##### PROVIDED INFORMATION
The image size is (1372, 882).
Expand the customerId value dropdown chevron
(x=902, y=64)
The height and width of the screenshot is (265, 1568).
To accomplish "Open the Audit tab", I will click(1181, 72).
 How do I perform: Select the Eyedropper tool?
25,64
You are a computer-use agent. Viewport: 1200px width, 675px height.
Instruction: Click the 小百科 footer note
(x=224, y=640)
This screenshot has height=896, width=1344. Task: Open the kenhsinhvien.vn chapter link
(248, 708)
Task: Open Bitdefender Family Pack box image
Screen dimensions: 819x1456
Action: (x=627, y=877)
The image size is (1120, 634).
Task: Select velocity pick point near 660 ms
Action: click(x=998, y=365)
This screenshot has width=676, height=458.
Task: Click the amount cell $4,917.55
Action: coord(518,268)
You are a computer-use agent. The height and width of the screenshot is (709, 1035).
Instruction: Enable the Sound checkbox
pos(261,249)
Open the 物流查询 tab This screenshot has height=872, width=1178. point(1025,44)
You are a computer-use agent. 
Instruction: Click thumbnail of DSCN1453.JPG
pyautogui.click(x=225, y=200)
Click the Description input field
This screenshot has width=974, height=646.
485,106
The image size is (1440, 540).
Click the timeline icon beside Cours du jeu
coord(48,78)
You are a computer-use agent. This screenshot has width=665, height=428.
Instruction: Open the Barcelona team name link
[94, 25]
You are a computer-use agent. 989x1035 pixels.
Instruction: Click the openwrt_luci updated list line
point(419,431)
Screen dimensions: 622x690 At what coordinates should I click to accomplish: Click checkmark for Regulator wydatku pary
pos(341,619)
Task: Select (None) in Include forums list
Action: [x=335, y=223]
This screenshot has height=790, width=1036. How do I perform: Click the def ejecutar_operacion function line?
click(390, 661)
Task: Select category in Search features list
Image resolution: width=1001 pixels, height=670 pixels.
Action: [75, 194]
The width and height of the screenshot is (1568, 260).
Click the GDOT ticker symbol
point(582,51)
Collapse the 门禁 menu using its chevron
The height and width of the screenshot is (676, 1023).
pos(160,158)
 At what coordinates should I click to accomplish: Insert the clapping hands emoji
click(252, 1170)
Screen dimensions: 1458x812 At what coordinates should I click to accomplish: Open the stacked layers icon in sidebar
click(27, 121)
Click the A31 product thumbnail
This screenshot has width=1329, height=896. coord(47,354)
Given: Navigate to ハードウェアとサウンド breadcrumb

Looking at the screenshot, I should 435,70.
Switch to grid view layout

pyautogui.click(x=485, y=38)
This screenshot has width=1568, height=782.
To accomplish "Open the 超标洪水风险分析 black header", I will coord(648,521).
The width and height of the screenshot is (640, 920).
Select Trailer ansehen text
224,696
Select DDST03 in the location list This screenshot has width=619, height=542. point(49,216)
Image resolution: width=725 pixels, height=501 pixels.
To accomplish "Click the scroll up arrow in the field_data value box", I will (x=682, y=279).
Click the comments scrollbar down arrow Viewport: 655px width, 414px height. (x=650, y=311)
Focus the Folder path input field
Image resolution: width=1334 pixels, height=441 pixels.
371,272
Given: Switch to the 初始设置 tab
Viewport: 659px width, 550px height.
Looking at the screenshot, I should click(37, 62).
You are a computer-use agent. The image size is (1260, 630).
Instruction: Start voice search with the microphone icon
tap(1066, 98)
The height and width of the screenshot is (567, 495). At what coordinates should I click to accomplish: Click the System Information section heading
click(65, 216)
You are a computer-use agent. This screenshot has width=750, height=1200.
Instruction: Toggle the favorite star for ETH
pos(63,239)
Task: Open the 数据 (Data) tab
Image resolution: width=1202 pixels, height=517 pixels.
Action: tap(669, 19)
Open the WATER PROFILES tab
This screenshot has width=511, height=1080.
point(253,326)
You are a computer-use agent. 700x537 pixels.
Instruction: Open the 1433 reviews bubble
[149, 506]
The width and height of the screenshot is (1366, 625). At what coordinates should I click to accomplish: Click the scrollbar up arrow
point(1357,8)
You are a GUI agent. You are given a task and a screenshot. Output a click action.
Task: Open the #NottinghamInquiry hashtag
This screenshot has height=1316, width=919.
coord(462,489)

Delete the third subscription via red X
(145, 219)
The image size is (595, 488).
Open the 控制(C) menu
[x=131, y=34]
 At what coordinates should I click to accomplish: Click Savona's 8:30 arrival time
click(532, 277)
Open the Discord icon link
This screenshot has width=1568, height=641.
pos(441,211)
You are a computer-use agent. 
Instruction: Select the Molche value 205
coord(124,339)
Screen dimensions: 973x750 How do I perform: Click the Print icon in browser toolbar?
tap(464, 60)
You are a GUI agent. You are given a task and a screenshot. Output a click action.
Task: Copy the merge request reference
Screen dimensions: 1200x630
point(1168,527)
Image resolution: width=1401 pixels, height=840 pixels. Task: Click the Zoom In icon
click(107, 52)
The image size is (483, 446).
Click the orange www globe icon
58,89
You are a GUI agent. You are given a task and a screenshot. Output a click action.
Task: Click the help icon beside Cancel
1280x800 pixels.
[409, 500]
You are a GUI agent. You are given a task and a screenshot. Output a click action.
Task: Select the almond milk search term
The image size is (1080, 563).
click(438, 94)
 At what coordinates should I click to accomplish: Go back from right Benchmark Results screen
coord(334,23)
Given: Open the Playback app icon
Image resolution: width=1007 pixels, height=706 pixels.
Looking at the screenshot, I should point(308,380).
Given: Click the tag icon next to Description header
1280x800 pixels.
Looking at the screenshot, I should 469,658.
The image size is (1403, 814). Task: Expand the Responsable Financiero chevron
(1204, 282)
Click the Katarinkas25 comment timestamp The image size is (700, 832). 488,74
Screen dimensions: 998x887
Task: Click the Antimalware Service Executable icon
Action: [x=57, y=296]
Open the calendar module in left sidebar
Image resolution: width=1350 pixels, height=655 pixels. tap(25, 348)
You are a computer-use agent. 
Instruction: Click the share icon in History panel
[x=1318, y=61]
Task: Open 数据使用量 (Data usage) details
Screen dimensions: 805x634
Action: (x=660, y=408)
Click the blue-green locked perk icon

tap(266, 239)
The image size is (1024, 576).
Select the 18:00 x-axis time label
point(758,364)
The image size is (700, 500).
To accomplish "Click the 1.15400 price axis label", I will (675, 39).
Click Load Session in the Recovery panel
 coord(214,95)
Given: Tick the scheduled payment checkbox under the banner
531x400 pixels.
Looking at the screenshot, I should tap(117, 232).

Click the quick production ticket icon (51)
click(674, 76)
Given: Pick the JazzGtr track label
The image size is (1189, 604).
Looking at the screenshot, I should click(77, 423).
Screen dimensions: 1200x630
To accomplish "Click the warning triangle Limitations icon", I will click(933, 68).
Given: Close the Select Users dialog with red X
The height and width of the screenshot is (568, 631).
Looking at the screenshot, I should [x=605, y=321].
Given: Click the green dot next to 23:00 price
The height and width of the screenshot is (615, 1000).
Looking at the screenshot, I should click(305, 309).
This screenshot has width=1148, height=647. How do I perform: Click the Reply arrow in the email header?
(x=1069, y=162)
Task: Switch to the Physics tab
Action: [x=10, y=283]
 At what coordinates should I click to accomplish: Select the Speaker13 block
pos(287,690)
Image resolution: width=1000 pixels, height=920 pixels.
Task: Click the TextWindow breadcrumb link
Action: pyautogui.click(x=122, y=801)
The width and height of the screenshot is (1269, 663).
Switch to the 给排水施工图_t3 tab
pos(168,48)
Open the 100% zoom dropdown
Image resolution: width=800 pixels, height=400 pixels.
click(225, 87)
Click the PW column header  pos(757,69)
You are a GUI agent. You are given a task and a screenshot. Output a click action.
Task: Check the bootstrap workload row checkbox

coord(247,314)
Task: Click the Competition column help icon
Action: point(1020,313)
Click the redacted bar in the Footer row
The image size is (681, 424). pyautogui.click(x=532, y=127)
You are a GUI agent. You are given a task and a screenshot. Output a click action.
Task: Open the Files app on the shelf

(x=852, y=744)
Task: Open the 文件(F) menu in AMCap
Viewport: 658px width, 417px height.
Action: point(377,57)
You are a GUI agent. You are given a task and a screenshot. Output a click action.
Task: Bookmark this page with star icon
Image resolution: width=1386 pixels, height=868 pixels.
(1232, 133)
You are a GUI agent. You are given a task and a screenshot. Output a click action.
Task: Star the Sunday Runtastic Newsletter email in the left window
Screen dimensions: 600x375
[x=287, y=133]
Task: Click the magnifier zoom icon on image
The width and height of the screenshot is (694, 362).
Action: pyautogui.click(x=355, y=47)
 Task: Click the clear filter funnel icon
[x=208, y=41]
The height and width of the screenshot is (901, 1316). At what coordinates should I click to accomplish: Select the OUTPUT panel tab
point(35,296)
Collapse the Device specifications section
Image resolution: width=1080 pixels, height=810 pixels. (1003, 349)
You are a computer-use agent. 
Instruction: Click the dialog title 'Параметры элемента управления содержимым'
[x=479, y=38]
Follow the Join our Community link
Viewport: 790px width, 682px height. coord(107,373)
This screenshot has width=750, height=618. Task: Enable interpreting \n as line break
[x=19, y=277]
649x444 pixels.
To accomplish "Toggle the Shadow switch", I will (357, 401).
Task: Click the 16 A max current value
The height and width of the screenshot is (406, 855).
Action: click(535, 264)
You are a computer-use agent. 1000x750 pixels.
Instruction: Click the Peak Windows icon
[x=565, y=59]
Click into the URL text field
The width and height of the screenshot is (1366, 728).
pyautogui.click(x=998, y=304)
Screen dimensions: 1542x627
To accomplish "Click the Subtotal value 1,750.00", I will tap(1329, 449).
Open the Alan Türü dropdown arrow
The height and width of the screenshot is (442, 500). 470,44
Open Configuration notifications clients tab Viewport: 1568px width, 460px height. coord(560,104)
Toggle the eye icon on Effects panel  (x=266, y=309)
##########
• ACTIVITY:
Return each line of the material in which the string "will" can be found.

• RESULT OF THE TASK:
To accomplish "Open the Audit tab", I will click(1181, 72).
To accomplish "Open the 超标洪水风险分析 black header", I will coord(648,521).
To accomplish "Click the scroll up arrow in the field_data value box", I will (x=682, y=279).
To accomplish "Click the 1.15400 price axis label", I will (675, 39).
To accomplish "Click the warning triangle Limitations icon", I will click(933, 68).
To accomplish "Toggle the Shadow switch", I will (357, 401).
To accomplish "Click the Subtotal value 1,750.00", I will tap(1329, 449).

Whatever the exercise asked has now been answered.